Question

a ball is thrown upward from a height of 5 feet with an initial velocity of 48 feet per second. its height, h(t) in feet after (t) seconds is given by the quadratic function h(t)= - 16t² + 48t + 5. find the maximum height the ball reaches and the time it takes to reach that height.
tsi quadratic word problem #1
41 feet
-16.5 feet
48 feet
5 feet

Explanation:

Step1: Identify coefficients

The quadratic function is $h(t)=-16t^{2}+48t + 5$, where $a=-16$, $b = 48$, $c = 5$.

Step2: Find time for maximum height

The time $t$ at which the ball reaches its maximum - height is given by the formula $t=-\frac{b}{2a}$. Substitute $a=-16$ and $b = 48$ into the formula: $t=-\frac{48}{2\times(-16)}=\frac{48}{32}=\frac{3}{2}=1.5$ seconds.

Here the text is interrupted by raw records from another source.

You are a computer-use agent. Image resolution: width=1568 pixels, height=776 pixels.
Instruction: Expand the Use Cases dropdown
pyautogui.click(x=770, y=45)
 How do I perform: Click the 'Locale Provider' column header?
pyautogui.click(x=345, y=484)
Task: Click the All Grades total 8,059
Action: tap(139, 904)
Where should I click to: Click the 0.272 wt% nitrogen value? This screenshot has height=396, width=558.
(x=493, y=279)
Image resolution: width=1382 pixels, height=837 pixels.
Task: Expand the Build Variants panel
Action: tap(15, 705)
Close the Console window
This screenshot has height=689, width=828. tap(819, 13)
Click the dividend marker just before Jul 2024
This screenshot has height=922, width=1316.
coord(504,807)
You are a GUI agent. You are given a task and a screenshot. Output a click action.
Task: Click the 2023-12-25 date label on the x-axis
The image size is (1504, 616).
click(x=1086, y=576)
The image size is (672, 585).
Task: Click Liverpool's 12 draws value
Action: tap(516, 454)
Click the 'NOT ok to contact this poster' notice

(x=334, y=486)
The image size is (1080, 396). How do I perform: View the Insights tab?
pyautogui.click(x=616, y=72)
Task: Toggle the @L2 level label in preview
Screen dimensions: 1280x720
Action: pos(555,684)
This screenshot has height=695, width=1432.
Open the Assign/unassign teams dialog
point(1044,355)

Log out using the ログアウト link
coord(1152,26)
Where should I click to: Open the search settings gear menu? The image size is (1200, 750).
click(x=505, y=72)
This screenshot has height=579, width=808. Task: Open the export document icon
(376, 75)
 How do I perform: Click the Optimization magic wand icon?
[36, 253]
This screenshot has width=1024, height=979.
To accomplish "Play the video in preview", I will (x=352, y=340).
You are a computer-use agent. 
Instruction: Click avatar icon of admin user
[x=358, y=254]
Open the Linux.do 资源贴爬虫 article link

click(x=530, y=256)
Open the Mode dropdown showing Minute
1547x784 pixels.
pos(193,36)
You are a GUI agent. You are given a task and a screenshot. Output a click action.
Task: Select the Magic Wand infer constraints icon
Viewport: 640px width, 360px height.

Step3: Find maximum height

Substitute $t = 1.5$ into the function $h(t)=-16t^{2}+48t + 5$.
$h(1.5)=-16\times(1.5)^{2}+48\times1.5 + 5$.
First, calculate $-16\times(1.5)^{2}=-16\times2.25=-36$.
Then, calculate $48\times1.5 = 72$.
So, $h(1.5)=-36 + 72+5=41$ feet.

Answer:

The time it takes to reach the maximum height is $1.5$ seconds and the maximum height is $41$ feet.